「はあっ……。ねぇシュー。どうしたの?」


と、やっとシューが足を止めてくれたので、息を切らしながら聞く。

するとシューも少し息を切らせて、膝に手をついてうつむきながら、

「ん……ごめんね。」

と言ってから、顔を上げて僕を見る。その顔は、走ったせいで少し赤らんだ、しかしとてもうれしそうな顔だった。


僕に向かって満面の笑みを浮かべたシューは、息が整ってからも少し赤らんだ顔で言う。

「あのね。今日はね。
どうしてもイルトとふたりだけでいたかったの。」

それに僕は聞く。

「どうして?」



するとシューは家にいたときのような、挙動不審な様子ではなく、意味深げな、余裕のある顔をして、

「秘密。」

と笑った。



それから、
「あとで教えてあげるね。」
と付け足して、森を散歩し始めた。

僕も、それならいいか、と思ってシューに着いて行く。


そこでシューが、思いついたように、あ!と声を上げてから、

「そういえばさっき、イルトは今日は何しようと思ってたの?」

と聞く。それに僕は、ああ、とラニテイたちが来る前に僕が言おうとしていたことを思い出す。

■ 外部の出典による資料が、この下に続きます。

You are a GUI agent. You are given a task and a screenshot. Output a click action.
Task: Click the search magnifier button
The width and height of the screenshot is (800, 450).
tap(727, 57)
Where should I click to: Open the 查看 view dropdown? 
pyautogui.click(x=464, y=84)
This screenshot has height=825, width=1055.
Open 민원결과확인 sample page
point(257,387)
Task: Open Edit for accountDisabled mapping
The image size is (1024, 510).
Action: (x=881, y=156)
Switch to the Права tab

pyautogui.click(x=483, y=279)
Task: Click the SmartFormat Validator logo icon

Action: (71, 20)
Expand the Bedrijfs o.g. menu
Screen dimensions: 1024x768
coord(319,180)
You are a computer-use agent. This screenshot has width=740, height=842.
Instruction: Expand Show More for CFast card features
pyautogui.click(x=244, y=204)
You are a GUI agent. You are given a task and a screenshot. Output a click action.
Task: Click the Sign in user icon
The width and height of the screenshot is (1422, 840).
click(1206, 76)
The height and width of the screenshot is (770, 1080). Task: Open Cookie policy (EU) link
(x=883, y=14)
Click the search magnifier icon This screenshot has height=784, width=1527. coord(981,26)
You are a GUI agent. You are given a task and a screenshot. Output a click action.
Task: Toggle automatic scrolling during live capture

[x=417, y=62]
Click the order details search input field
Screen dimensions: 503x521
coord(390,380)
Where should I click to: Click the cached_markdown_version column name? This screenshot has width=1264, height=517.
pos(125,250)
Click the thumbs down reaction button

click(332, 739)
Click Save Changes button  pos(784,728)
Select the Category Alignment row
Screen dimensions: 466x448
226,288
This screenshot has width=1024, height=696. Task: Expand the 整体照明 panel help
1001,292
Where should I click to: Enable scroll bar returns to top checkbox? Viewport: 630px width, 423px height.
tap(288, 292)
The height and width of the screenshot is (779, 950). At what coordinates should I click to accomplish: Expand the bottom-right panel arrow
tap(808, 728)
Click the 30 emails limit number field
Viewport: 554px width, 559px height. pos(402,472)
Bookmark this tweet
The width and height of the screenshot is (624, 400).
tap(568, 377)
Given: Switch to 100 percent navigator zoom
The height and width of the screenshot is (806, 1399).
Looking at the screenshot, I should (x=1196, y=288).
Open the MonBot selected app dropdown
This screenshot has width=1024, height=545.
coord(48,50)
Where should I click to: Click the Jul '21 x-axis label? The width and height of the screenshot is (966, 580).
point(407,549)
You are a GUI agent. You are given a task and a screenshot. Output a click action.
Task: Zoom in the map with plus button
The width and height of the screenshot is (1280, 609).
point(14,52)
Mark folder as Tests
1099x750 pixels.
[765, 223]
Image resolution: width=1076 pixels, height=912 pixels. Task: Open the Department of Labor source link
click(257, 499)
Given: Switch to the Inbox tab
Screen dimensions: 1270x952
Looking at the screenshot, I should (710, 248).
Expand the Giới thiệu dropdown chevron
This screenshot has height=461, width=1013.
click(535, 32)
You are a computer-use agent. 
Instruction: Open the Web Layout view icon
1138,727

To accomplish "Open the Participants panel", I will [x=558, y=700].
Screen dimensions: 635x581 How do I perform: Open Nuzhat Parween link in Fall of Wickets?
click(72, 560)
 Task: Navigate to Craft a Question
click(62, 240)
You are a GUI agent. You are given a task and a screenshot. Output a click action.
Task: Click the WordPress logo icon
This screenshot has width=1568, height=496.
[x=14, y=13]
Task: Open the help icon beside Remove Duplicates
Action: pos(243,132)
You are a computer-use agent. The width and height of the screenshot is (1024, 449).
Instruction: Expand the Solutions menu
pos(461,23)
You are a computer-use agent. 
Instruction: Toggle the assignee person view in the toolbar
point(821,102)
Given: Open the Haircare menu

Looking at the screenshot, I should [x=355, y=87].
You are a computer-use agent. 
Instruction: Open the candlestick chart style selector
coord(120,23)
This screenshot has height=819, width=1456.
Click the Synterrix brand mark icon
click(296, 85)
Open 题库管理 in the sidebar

そして、ははっと僕が笑うので、シューが不思議そうに僕の顔を見てくる。それに僕はシューの顔を見返して答える。


「それがね。」

「うん。」

「僕も不思議なんだけど。」

「うん。」

「森に行きたいって言うつもりだったんだ。」

「え?」


と、シューが驚いた顔をする。それにまた僕は笑ってから、

「シューがあんまり楽しそうに森のことを話すから、来たくなったんだ。」

と言う。そしてそれは事実だった。

シューが感じた、森の楽しそうな雰囲気を味わいたいし、今日は良い天気だし、なにより僕はこの森がほんとに好きだから。